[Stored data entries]
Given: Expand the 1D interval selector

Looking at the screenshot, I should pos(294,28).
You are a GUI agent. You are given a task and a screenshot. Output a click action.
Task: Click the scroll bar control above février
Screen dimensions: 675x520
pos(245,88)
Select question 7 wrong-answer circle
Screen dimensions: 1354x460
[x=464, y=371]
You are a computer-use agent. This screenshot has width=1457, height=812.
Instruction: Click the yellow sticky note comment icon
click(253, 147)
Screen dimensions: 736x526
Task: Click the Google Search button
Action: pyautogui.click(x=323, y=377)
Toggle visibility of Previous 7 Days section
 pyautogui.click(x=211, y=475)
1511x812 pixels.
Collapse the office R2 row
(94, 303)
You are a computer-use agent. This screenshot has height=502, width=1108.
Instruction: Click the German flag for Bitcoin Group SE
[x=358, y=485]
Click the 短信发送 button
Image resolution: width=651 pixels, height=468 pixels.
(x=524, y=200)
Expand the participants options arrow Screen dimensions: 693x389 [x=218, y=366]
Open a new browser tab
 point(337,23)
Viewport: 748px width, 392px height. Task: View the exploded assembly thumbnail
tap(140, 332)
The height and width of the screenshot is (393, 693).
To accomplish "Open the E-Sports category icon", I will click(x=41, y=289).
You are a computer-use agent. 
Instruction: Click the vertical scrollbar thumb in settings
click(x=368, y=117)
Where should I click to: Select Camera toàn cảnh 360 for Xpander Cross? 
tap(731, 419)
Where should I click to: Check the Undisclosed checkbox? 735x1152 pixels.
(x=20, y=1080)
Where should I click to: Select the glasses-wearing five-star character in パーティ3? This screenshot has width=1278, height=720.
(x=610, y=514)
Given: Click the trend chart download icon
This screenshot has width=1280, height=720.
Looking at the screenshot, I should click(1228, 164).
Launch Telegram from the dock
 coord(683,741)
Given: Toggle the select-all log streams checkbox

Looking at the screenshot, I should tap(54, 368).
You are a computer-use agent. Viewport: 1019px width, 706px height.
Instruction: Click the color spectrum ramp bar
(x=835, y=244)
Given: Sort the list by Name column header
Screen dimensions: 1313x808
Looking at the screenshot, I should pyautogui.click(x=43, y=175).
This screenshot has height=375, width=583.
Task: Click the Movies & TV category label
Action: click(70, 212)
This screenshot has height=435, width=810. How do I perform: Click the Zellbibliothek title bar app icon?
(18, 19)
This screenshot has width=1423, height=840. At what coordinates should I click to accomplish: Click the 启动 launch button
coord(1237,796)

__Activity__:
All lines of the records above that carry the word "agent" should be listed.

__Reply__:
You are a GUI agent. You are given a task and a screenshot. Output a click action.
You are a computer-use agent. This screenshot has width=1457, height=812.
You are a computer-use agent. This screenshot has height=502, width=1108.
You are a computer-use agent. 
You are a computer-use agent. Viewport: 1019px width, 706px height.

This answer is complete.